A crise da indústria fonográfica deflagrou na música popular brasileira a onda de DVDs ao vivo, registros audiovisuais de indefectíveis shows geralmente revisionistas. Poucos resistem à tentação do sucesso fácil amparado no passado glorioso – próprio ou alheio. Auxiliado pela semelhança de timbres, Diogo Nogueira se apropriou da imagem de sambista e da obra de seu pai, João Nogueira (1941 – 2000) para construir sua carreira. Ele ainda busca no passado relativamente recente do samba sucessos que permanecem no inconsciente coletivo garantindo desta forma sua popularidade.
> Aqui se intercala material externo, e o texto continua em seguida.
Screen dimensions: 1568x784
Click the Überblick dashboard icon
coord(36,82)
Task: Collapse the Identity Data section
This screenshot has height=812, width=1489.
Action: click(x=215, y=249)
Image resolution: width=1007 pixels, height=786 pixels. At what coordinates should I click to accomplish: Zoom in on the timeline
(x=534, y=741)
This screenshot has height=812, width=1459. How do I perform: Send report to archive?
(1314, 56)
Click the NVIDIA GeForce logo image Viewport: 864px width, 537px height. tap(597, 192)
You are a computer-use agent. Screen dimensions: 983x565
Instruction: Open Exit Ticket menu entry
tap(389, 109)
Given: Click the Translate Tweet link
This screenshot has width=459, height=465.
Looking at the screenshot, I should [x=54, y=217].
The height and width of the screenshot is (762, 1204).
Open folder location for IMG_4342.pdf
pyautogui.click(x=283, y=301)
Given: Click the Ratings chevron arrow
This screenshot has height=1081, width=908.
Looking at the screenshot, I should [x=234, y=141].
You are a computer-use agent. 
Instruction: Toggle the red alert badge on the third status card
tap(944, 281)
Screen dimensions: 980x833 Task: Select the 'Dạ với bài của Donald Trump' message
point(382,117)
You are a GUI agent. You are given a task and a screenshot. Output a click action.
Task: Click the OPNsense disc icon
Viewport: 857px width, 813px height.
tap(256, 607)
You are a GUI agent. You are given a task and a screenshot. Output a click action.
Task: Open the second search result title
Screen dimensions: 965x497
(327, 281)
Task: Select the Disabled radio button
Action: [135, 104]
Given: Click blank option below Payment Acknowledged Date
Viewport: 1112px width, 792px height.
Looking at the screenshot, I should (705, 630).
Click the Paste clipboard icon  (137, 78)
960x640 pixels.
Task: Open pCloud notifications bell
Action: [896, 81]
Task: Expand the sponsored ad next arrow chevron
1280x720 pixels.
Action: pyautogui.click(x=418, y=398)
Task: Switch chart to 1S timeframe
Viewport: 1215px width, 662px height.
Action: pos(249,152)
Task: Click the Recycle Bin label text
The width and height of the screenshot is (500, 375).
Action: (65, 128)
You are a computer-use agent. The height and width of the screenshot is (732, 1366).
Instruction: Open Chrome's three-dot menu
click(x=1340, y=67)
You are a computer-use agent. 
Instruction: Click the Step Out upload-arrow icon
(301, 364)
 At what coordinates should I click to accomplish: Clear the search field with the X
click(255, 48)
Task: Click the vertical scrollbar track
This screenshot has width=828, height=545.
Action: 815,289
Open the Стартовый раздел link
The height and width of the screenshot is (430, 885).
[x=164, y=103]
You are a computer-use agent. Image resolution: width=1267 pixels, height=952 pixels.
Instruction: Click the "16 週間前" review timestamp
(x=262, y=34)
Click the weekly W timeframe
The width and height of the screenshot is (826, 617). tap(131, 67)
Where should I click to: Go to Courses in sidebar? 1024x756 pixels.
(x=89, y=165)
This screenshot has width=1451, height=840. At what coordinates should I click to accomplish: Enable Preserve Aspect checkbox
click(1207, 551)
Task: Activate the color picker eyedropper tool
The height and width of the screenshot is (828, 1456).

Reler uma obra não é apenas reproduzi-la, é preciso conhecer seu criador, o momento da criação e, a partir daí, criar algo novo mantendo estreita ligação com o trabalho original. Um dos mais admirados artistas da MPB, Ney Matogrosso se impôs, ao longo dos anos, o desafio das releituras. Em 1994 lançou o belíssimo CD ‘Estava escrito’, dedicado a Ângela Maria, dois anos depois veio ‘Um brasileiro’, com composições de Chico Buarque e, em 2002, foi a vez de Cartola (1908 – 1980) merecer um álbum do inquieto artista. Em todos estão registradas mais do que meras cópias, estão lá o exercício de criatividade de Ney, sua interpretação inédita jogando novas luzes sobre a obra de outros grandes artistas.
Ao contrário de Diogo Nogueira, Maria Rita trilhava até agora um caminho interessante, mantando-se distante do monumental acervo de sua mãe, Elis Regina (1945 – 1982). Mas ela não resistiu ao apelo do projeto multimídia ‘Viva Elis’ patrocinado pela Nívea para lembrar os trinta anos da morte da intérprete. O que seria apenas uma série de apresentações alavancadas pela legião de saudosos admiradores de Elis se transformou no CD duplo, DVD e Blu Ray ‘Redescobrir’, por ora lançados pela Universal Music. Na contramão de como vinha conduzindo sua carreira, fugindo dos estereótipos e escolhendo apropriadamente repertórios que disfarçavam seu jeito antigo de cantar, Maria Rita voltou a provocar as comparações entre seu canto e o de Elis. Durante os 28 números pinçados do repertório da mãe, ela se mostra excessivamente reverente às interpretações originais, a ponto de (tentar) reproduzir maneirismos vocais eternizados por Elis em músicas como ‘Águas de março’ (Tom Jobim), ‘Me deixas louca’ (Armando Manzanero/ versão: Paulo Coelho) e ‘Madalena’ (Ivan Lins). Igualmente reverentes, os arranjos colaboram para o inevitável confronto, em que fica clara a ascendência da homenageada. Acompanhada pelos músicos Tiago Costa (piano e teclados), Sylvinho Mazzuca (contrabaixo), Davi Moraes (guitarra) e Cuca Teixeira (bateria), a cantora segue um roteiro cujo principal critério é enfileirar sucessos como ‘O bêbado e a equilibrista’ (Aldir Blanc/ João Bosco), ‘Tatuagem’ (Chico Buarque) e ‘Aprendendo a jogar’ (Guilherme Arantes). Pisando no Olimpo da música popular brasileira, Maria Rita não encara o hercúleo desafio de redescobrir o repertório e o canto de Elis Regina, se contentando em fazer um show de covers para fãs nostálgicos.

Comentários

Anônimo disse…
Eu redescobri, jovens descobriram, e muitos ainda vão (re)descobrir. A proposta era essa, manter viva a história da maior cantora brasileira... E posso garantir que a Maria Rita conseguiu alcançar seu objetivo!
Anônimo disse…
Só discordo de vc em um aspecto, acho que a Maria Rita, apesar de se recusar cantar canções da mãe, ela fez um som parecido com o que a mãe fazia. Vi isso já com a risada no final de A Festa, lembra a risada de Elis, é filha né?! Como escapar disso?!

Lilia
Mateus Capelo disse…
Escreveu bem, mas dentro da música (inclusive da MPB), a "releitura" ou "remake" são coisas constantes.
Preciso citar a música clássica, a exemplo? Ou Caetano, ou o redescobrimento de Gal das raízes? OU Bethânia?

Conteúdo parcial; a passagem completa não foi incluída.